JO: Nossa missão é contribuir para a segurança pública e fazemos isso tomando decisões de qualidade sobre o momento e as condições de libertação de um infrator. A grande maioria dos infratores está cumprindo sentenças fixas e, portanto, retornará às nossas comunidades em algum momento.

Pesquisas mostram que a melhor maneira de contribuir para a segurança pública é liberar gradualmente os infratores através de vários tipos de liberdade condicional – desde saídas temporárias passando pelo regime semiaberto até o regime aberto – nos quais estão sob supervisão para que o risco seja gerenciado e possam ter os mecanismos de apoio com intuito ajudá-los a se tornarem cidadãos cumpridores da lei e se reintegrarem com sucesso em suas comunidades.

A forma como a decisão de liberdade condicional é tomada é a seguinte: os infratores, em determinado momento de sua sentença são considerados aptos para obter liberdade condicional (seja em regime semiaberto ou aberto, dependendo de suas circunstâncias) – isso pode acontecer por uma revisão legislativa ou por um pedido. Algumas avaliações são realizadas por meio de uma resolução em papel, enquanto outras são feitas por meio de uma audiência. Neste último caso, a equipe de gerenciamento de casos do infrator, em particular, o oficial de liberdade condicional do CSC, que ocupa a parte penitenciária do sistema de justiça criminal, apresentará o caso ao Conselho.

A partir daí, o Conselho fará perguntas ao infrator sobre o plano de liberação, sobre o que o infrator aprendeu através dos diversos programas que participou, etc. Se houver vítimas que manifestarem interesse em participar da avaliação, elas podem fazê-lo; e podem também fornecer uma declaração por escrito ao Conselho para ser considerada.

As decisões finais do Conselho levam em consideração todas as informações relevantes e persuasivas – de quais foram as razões do juiz para a sentença, se os programas foram concluídos com sucesso, se houve avaliações de risco psicológico ou psiquiátrico, o que a comunidade pensa sobre o retorno desse infrator, se há mecanismos de apoio disponíveis ao apenado e qualquer contribuição da vítima. O Conselho também pode impor condições à libertação de um infrator.

Existem todos os tipos de condições especiais que podem ser impostas à liberação condicional, como continuar com seu aconselhamento psicológico ou abordar questões de abuso de substâncias.

Em última análise, a proteção da sociedade é a nossa maior consideração, incluindo a questão de se a libertação do infrator contribuiria para a proteção da sociedade ao facilitar sua reintegração à comunidade como cidadão cumpridor da lei. Penso que todos reconhecemos que o caso de alguém que sai da prisão no final de sua sentença, livre e sem supervisão, não traz realmente nenhum benefício para a segurança pública, nem proporciona os apoios necessários para integrar alguém na sociedade.

▶ **Bloco de dados**:
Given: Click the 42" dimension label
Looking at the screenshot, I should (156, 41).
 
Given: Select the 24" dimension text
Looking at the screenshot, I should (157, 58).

▶ **Suas tarefas**:
**1.** No texto sobre liberdade condicional, quem apresenta o caso ao Conselho quando a avaliação é feita por meio de audiência?
**2.** Traduza para o inglês esta frase do texto sobre liberdade condicional: "O Conselho também pode impor condições à libertação de um infrator."
**3.** Escreva a continuação do texto sobre liberdade condicional, partindo da última frase apresentada.
Os dados não têm qualquer papel nesta atividade.

▶ **Em resposta**:
**1.** A equipe de gerenciamento de casos do infrator, em particular o oficial de liberdade condicional do CSC.

**2.** The Board may also impose conditions on an offender's release.

**3.**
Audiência de liberdade condicional 

Quem são os membros do Conselho e quais são suas qualificações e formações?

JOQualquer cidadão canadense pode se candidatar para se tornar um membro do Conselho. Não temos muitos membros jovens e isso pode ser porque as nomeações são apenas por um período determinado de tempo. Então a maioria dos membros do Conselho estão mais no final de sua carreira ou já aposentados.

Temos membros do Conselho que trabalharam no sistema penitenciário e pessoas que trabalharam no sistema de justiça criminal, como policiais e advogados. Há também assistentes sociais, psicólogos e pessoas que trabalharam no sistema educacional.

Em última análise, o Conselho é composto por canadenses que refletem a diversidade das comunidades canadenses. Nós proporcionamos formações extensivas aos nossos membros do Conselho, não apenas em nossa lei, mas também sobre  avaliação de risco, populações vulneráveis, saúde mental, infratores indígenas, mulheres infratoras, entre outros. A formação também inclui observar audiências. Pode levar de quatro a seis meses de formação para que os membros do Conselho estejam prontos e confiantes para tomar os vários tipos de decisões exigidas por lei.

Até que ponto o PBC coopera com o serviço penitenciário e com as organizações comunitárias?

JOTrabalhamos em parceria com muitas organizações: obviamente o Serviço Penitenciário do Canadá (CSC) é nosso maior parceiro, é com quem trabalhamos mais estreitamente. Embora existam dois outros conselhos de liberdade condicional no país – o de Ontário e Quebec – para todas as outras províncias e territórios, o PBC é o responsável pela tomada de decisões relacionadas aos infratores provinciais (aqueles que cumprem pena de menos de dois anos).

Temos reuniões regulares com o CSC sobre diversas questões de interesse mútuo e temos colaborado em questões como a criação de um “Portal das Vítimas” – um portal online e seguro que permite às vítimas registradas acessar serviços e informações a que têm direito, nos termos da lei.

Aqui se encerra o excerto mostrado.